# EXERCISE GOAL
When you reach the line in the data below that contains "Instruction: Click the NOA logo", please start repeating lines exactly, and stop after the line that contains "Task: Click the red failed", repeating nothing else.

# SUPPLIED MATERIAL
──────────────────────────────
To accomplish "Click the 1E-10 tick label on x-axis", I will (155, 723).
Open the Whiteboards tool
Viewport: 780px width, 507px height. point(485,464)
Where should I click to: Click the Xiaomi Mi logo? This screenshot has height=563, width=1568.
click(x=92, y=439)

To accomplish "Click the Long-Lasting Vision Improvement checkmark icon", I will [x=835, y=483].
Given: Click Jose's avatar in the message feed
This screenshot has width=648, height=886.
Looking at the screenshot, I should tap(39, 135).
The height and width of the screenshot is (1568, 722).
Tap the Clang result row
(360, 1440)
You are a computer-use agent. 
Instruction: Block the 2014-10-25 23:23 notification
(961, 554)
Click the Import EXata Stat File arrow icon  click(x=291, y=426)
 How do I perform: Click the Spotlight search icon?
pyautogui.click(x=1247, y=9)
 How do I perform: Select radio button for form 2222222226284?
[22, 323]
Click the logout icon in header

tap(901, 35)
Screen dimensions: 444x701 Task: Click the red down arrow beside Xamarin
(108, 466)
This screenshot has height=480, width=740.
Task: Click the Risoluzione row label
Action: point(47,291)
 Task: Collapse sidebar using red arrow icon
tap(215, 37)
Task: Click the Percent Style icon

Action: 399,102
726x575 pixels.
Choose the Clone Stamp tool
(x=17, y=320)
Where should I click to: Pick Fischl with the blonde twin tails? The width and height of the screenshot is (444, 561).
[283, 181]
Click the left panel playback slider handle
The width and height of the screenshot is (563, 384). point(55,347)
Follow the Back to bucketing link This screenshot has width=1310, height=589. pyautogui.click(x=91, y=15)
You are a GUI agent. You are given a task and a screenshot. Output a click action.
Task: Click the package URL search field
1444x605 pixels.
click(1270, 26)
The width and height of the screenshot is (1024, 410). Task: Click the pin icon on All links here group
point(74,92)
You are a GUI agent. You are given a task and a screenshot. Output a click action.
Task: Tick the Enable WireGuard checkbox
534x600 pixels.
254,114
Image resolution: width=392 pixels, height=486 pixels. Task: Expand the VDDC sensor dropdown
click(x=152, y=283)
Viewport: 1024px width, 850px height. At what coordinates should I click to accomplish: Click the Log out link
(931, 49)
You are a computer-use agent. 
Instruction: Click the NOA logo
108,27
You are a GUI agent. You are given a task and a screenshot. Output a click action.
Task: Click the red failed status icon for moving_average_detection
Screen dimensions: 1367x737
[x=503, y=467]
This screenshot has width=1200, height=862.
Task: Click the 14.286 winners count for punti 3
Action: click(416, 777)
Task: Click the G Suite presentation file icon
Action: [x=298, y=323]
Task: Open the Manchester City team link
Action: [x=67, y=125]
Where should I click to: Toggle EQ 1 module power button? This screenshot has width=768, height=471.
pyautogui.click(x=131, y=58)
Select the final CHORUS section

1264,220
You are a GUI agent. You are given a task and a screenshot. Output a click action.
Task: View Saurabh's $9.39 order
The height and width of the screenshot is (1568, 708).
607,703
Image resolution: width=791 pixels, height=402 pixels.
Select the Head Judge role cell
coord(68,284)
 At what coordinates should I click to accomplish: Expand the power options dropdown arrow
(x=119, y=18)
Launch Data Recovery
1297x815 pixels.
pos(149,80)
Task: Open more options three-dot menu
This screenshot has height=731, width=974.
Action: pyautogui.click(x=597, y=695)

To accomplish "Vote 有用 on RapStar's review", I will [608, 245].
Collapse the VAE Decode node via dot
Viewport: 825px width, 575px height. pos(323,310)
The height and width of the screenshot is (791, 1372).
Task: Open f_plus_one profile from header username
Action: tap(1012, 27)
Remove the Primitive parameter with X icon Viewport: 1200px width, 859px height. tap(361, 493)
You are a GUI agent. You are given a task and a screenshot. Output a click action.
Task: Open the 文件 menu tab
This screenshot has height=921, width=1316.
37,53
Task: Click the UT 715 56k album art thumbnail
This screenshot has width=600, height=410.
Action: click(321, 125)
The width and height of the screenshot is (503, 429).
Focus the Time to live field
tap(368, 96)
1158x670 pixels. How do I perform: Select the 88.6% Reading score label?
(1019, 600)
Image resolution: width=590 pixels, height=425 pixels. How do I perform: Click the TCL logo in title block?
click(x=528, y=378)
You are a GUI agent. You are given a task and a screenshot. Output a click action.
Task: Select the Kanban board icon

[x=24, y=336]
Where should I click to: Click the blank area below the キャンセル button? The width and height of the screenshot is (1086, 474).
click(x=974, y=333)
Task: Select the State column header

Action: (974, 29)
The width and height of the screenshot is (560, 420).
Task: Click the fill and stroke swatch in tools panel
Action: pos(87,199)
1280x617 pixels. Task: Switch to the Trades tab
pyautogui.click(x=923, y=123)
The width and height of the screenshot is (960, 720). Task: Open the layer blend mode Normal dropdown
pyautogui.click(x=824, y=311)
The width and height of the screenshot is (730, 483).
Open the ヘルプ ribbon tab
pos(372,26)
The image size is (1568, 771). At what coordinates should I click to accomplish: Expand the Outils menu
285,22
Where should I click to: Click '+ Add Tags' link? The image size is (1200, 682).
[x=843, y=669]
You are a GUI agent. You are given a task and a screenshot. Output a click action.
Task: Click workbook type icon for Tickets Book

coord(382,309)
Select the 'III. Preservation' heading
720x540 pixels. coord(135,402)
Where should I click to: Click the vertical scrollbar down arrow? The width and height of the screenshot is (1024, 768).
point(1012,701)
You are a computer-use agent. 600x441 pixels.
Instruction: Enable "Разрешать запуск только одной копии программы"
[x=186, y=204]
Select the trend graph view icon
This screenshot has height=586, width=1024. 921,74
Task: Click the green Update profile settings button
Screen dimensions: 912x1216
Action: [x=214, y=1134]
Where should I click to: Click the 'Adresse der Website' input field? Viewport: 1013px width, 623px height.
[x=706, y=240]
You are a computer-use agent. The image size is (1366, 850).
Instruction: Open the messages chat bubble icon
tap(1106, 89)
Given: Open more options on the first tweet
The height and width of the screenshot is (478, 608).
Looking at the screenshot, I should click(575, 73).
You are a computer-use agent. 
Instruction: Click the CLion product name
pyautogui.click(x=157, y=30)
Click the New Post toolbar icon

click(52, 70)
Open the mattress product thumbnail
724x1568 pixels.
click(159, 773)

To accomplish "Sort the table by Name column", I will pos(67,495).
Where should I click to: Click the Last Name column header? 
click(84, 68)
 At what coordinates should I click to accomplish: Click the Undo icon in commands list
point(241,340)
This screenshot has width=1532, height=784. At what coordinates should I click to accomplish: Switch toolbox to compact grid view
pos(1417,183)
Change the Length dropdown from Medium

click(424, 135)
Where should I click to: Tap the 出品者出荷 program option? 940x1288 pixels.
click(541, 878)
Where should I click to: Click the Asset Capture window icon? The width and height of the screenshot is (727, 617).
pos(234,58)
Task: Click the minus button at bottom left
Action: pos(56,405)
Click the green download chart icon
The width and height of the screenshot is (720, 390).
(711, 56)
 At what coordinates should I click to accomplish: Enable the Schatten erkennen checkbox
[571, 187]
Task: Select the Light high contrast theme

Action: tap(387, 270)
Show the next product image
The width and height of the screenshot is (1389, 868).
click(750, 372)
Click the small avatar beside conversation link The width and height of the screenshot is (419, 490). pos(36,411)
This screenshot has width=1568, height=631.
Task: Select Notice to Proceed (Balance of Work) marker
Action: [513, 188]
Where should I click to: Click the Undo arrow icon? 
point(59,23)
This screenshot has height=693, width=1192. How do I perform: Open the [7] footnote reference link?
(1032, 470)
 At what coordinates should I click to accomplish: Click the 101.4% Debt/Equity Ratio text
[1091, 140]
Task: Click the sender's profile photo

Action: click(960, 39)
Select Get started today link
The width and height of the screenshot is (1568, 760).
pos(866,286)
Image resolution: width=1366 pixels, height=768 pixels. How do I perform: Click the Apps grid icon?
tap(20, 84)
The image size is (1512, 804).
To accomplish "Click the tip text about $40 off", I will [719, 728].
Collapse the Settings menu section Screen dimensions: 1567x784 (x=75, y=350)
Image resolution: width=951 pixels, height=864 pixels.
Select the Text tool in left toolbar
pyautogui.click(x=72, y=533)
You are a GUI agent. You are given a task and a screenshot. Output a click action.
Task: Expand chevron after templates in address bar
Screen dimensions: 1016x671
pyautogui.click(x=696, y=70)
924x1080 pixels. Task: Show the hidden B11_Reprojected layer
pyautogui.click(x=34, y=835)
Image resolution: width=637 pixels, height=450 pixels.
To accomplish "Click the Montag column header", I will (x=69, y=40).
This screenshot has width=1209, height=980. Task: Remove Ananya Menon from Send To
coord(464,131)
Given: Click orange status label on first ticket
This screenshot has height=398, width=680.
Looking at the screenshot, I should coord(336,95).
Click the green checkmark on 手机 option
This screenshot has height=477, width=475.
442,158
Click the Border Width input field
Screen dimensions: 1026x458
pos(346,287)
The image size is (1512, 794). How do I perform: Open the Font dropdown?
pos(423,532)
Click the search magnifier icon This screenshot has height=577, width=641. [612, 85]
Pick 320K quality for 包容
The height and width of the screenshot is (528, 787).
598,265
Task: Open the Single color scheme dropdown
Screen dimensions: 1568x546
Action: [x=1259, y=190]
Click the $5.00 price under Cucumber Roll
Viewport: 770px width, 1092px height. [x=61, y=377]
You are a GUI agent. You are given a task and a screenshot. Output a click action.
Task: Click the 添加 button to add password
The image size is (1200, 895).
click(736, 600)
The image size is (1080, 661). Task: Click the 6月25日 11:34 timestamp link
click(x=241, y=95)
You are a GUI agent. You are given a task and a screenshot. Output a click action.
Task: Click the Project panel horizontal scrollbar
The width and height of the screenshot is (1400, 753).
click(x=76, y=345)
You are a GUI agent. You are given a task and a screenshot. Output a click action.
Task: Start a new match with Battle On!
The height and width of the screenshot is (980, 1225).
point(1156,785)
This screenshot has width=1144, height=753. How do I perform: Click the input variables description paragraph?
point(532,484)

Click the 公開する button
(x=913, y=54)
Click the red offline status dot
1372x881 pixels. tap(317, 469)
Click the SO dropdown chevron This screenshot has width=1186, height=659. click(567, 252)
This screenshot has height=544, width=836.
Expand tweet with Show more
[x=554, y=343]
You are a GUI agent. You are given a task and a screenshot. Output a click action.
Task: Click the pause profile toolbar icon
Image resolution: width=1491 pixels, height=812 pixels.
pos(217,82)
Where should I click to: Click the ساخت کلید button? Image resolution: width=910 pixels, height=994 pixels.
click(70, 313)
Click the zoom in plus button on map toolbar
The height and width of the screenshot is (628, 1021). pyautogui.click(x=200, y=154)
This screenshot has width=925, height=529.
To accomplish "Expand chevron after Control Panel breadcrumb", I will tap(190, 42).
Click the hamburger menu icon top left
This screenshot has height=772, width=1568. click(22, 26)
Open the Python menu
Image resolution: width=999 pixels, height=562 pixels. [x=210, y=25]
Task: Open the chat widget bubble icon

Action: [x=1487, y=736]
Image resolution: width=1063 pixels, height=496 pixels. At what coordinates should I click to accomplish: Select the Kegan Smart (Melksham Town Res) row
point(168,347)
──────────────────────────────
# ANSWER TO THIS PROBLEM
Instruction: Click the NOA logo
108,27
You are a GUI agent. You are given a task and a screenshot. Output a click action.
Task: Click the red failed status icon for moving_average_detection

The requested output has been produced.